#### Provided data

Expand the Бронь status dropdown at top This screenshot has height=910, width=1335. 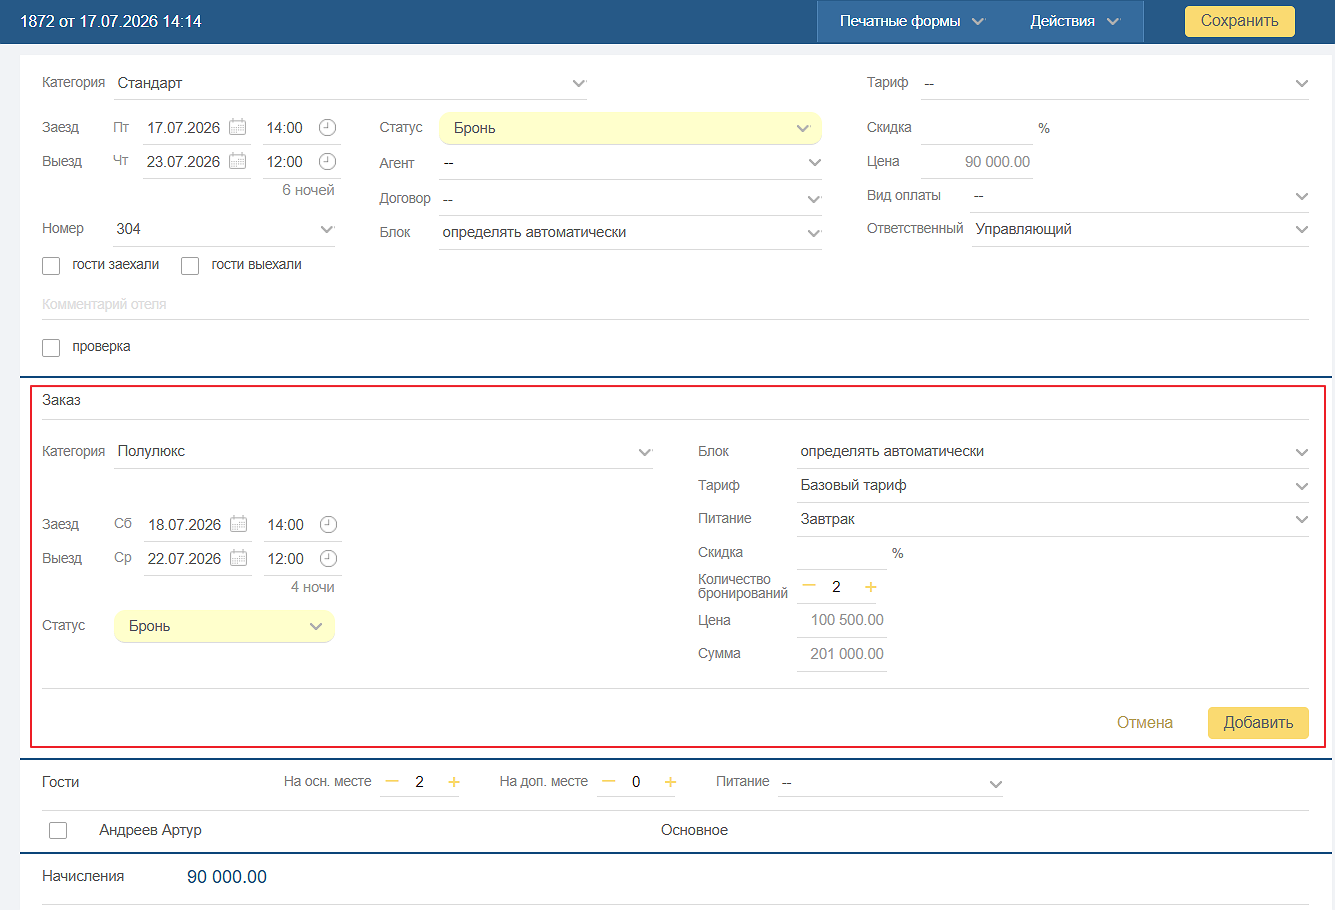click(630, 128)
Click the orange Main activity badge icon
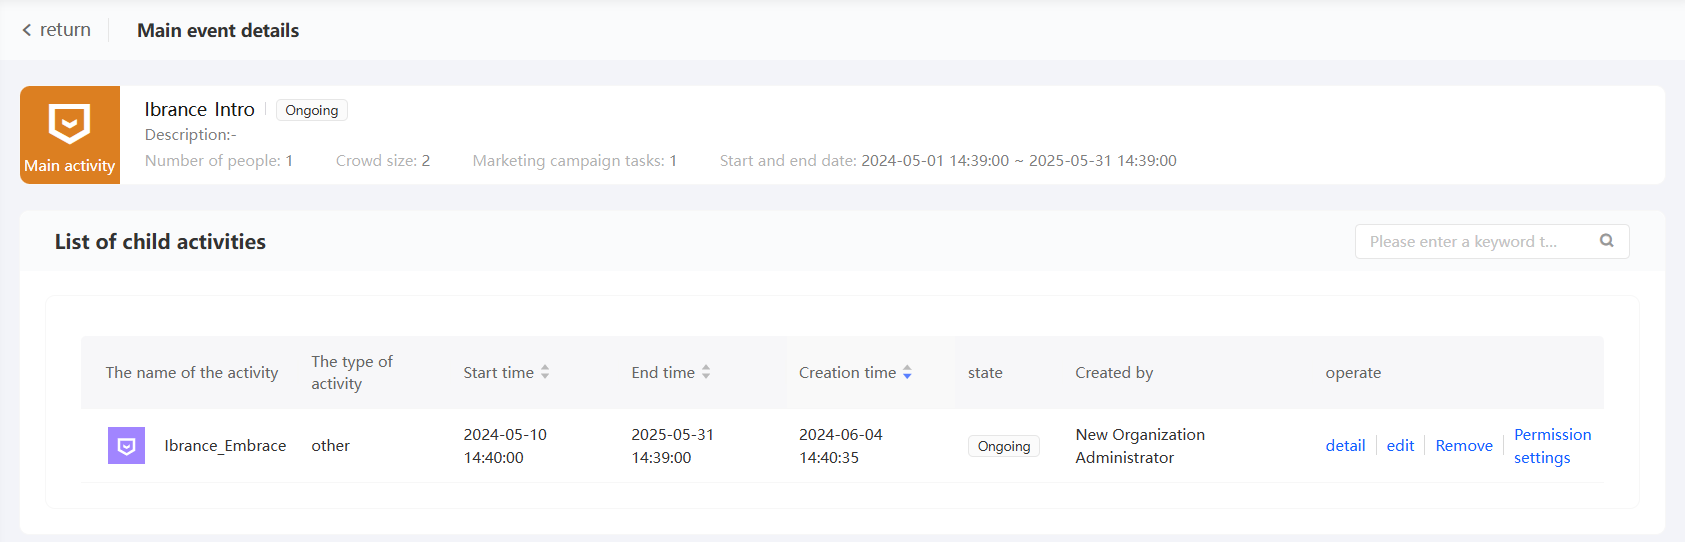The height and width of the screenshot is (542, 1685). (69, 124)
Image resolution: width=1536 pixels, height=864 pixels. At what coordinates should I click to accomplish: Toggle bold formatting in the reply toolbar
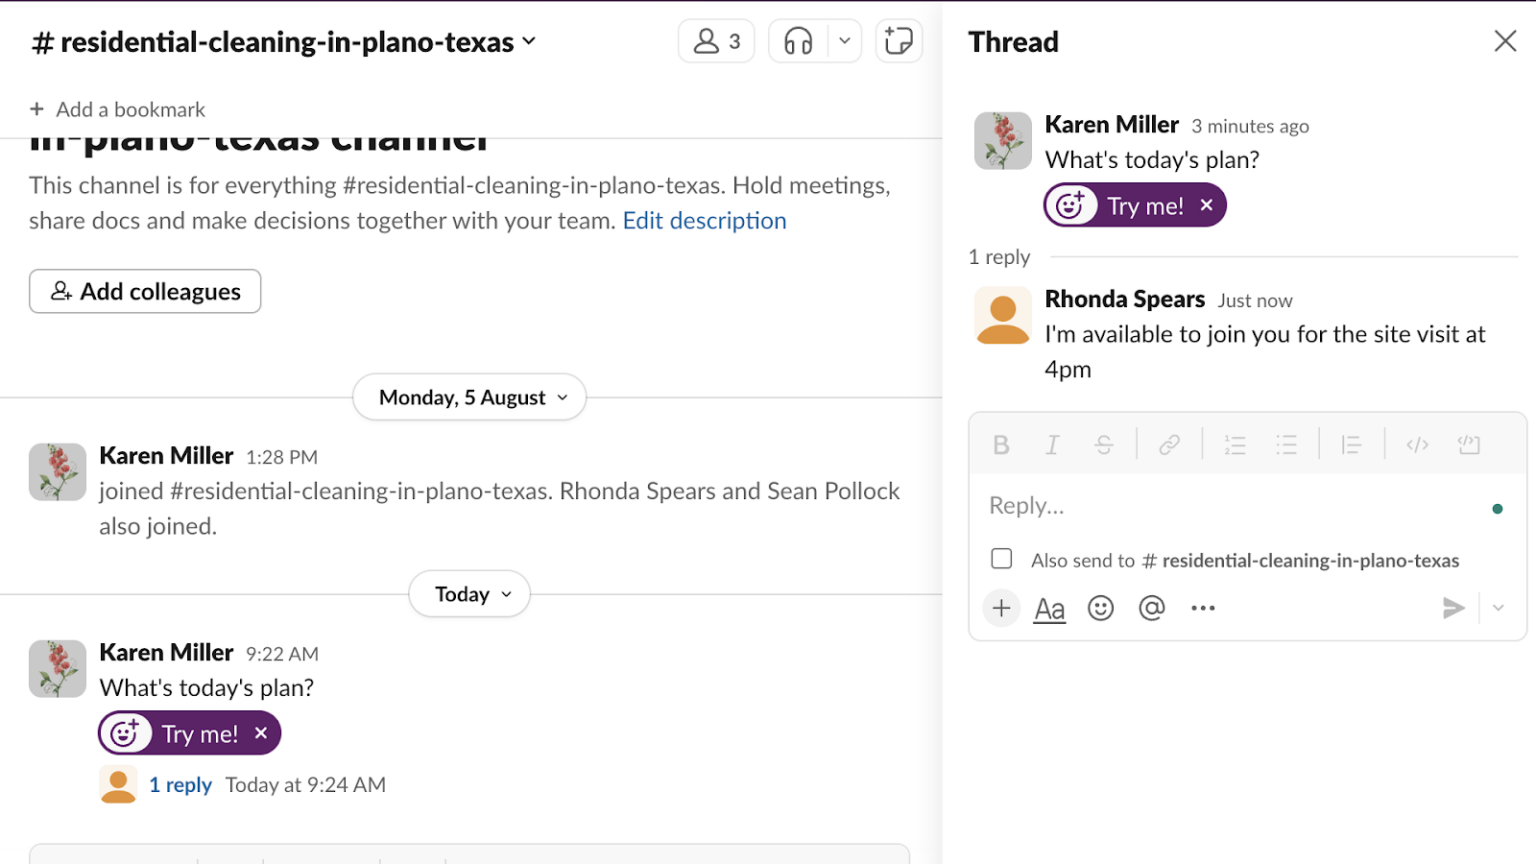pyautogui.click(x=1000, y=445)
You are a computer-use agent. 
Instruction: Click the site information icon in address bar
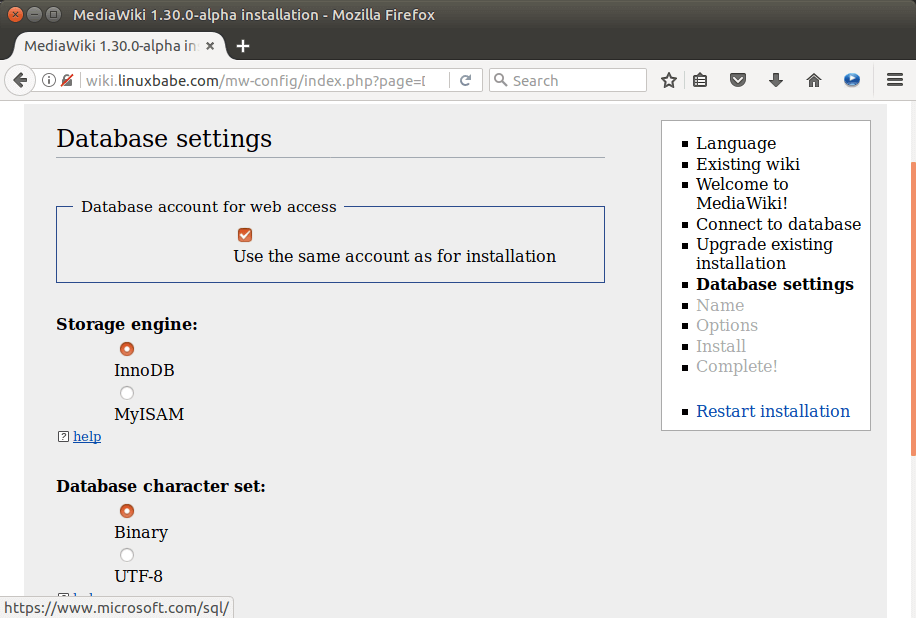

########

> Problem to solve: Each line from the one bearing "You are a computer-use agent." through the final line of the records is to be copied exactly, and no pictures are to be included.

> Answer below:
You are a computer-use agent. 
Instruction: Click the site information icon in address bar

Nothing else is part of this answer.